▸ **SET OF TASKS**
a – Using the Reuters report on Bob Woodward and Gene Sperling, answer these questions:
(i) To which outlet was the email chain leaked?
(ii) What body does Sperling head?
(iii) Which magazine did Jay Carney once work for as a White House correspondent?
b – Carry the Reuters report on the Woodward and Sperling email exchange forward from the point where it stops.

▸ **SELECTED EXTRACT**
——

WASHINGTON, Feb 28 (Reuters) – Journalist Bob Woodward has

uncovered scandals and shed a withering light on secretive

policy decisions for decades, so when he expressed outrage about

an emailed crossfire with a senior White House aide, Washington

sat up and took notice.

But a closer examination of his dust-up with White House

economic adviser Gene Sperling may undercut Woodward even as it

sheds a light on hardball tactics used by President Barack

Obama’s team to try to rein in reporters.

A complaint by Woodward that the White House had basically

threatened him by saying he would regret some of his reporting

about a budget deal with congressional Republicans looked

overplayed when a transcript of the email exchange came to

light.

“I know you may not believe this, but as a friend, I think

you will regret staking out that claim,” Sperling wrote to

Woodward, the Washington Post journalist whose reporting with

Carl Bernstein during the Watergate scandal in the early 1970s

helped contribute to the resignation of President Richard Nixon.

The email chain, leaked to Politico, showed Sperling

contesting Woodward’s public accusation that Obama had gone back

on a 2011 promise not to seek to raise taxes in a new

deficit-reduction deal.

Sperling’s tone was not aggressive.

“I apologize for raising my voice in our conversation

today,” wrote Sperling, a bespectacled economic analyst who

heads Obama’s National Economic Council.

Neither Sperling nor Woodward responded to emailed requests

for comment.

Far from a reputation for nastiness, the traditional

complaint from journalists about Sperling is that he would give

lengthy, boring briefings on the economy during former President

Bill Clinton’s administration.

“I think you cannot read those emails and come away with the

impression that Gene was threatening anybody,” said White House

spokesman Jay Carney, himself a former White House correspondent

for Time magazine.

——

▸ **MATERIAL PROVIDED**
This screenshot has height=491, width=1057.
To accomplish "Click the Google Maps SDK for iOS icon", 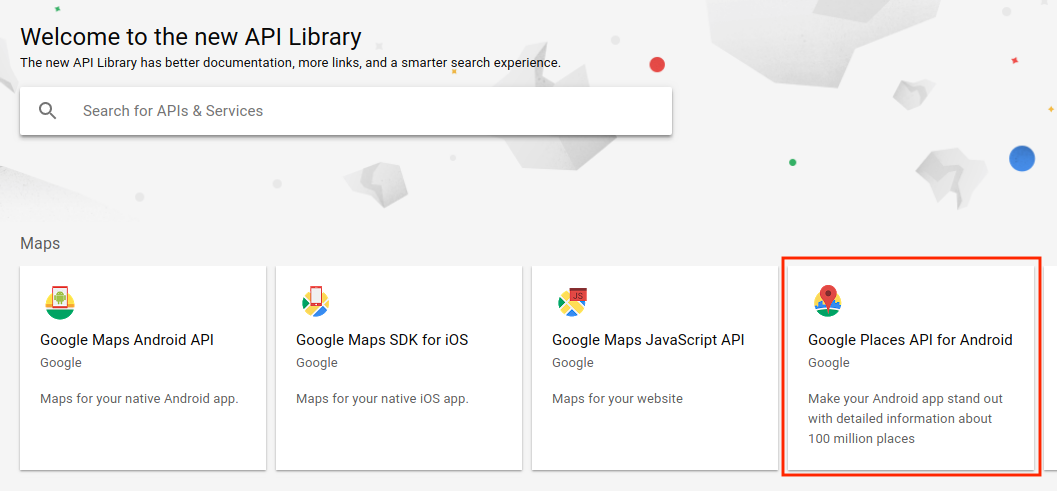I will 315,301.
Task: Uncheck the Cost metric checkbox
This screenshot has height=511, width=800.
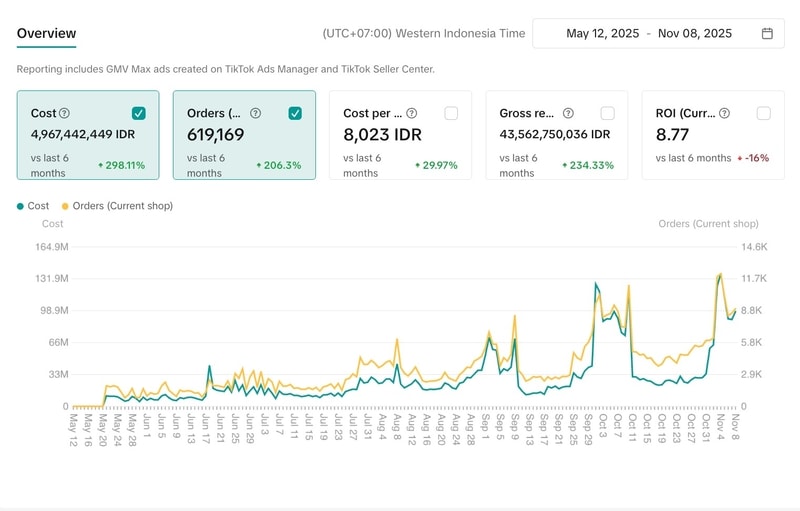Action: click(139, 114)
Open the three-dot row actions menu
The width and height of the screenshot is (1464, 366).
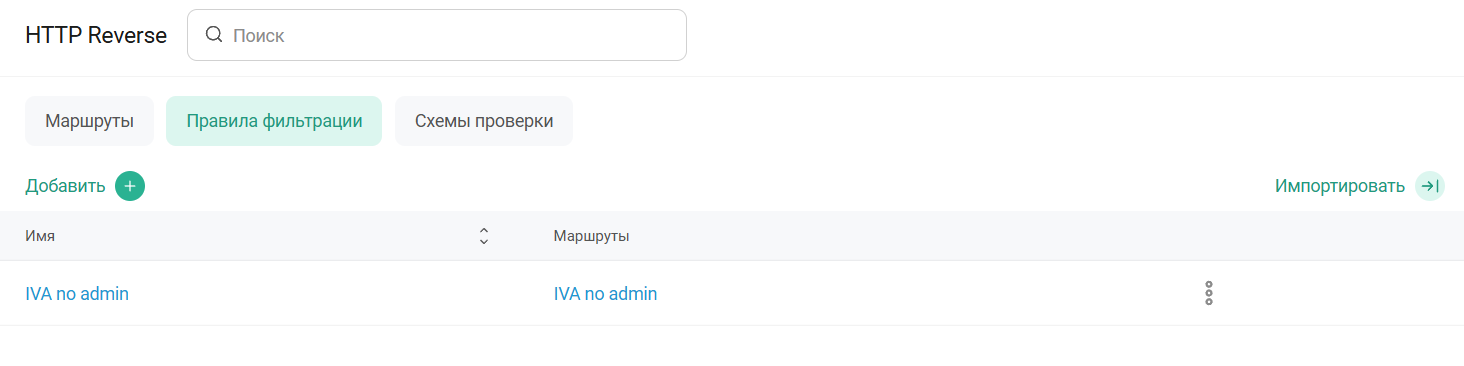[1209, 293]
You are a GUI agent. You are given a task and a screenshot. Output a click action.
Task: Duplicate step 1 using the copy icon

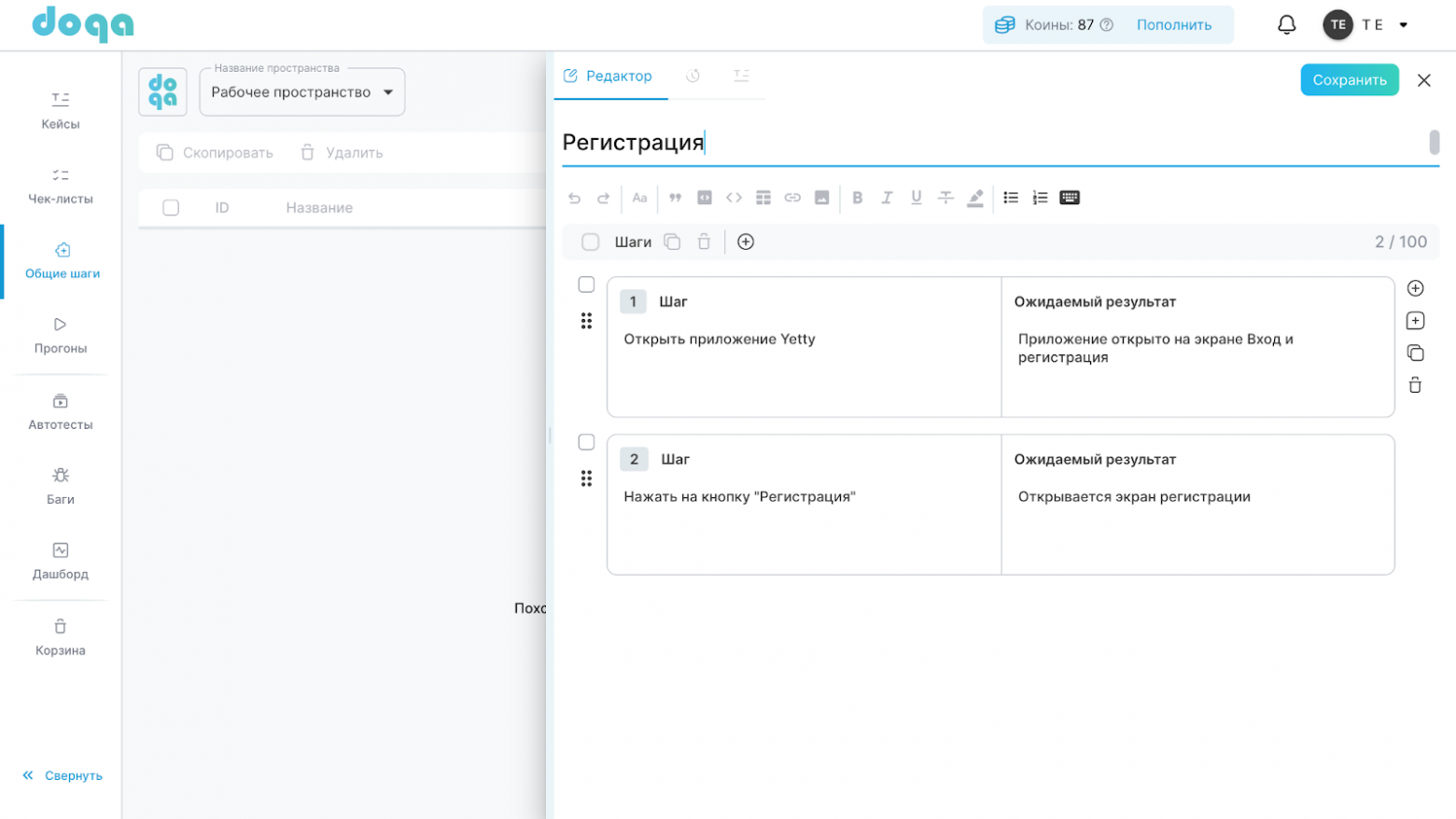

——

▸ **TASK ANSWERS**
a –
(i) Politico
(ii) Obama's National Economic Council
(iii) Time magazine

b –
“Look, I have enormous respect for the work that Bob

Woodward is famous for,” he added. “I think a lot of us probably

got into the business in part because we read ‘All the

President’s Men’ or saw the movie or both. But you know, we had

a factual disagreement that I think we stand by.”

The author of a series of insider books featuring interviews

with top Washington figures that provide blow-by-blow accounts

of major political decisions, Woodward had already drawn the ire

of the White House recently.

He wrote that a series of budget cuts likely to take effect

on Friday – known as sequestration – was originally Obama’s

idea, a fact the White House at first disputed then finally

acknowledged.

His battle with Sperling was emblematic of similar run-ins

that many reporters have daily with a White House team that

fiercely defends Obama and his policy positions.

National Journal reporter Ron Fournier, for example, wrote

on Thursday that a White House official he would not name had

become so abusive that he asked the official to stop emailing

him.

Obama supporters were eager to try to undermine Woodward’s

hard-won reputation.

Former Obama White House adviser David Plouffe tweeted that

Woodward was like retired baseball slugger Mike Schmidt facing

live pitching again. Woodward is 69.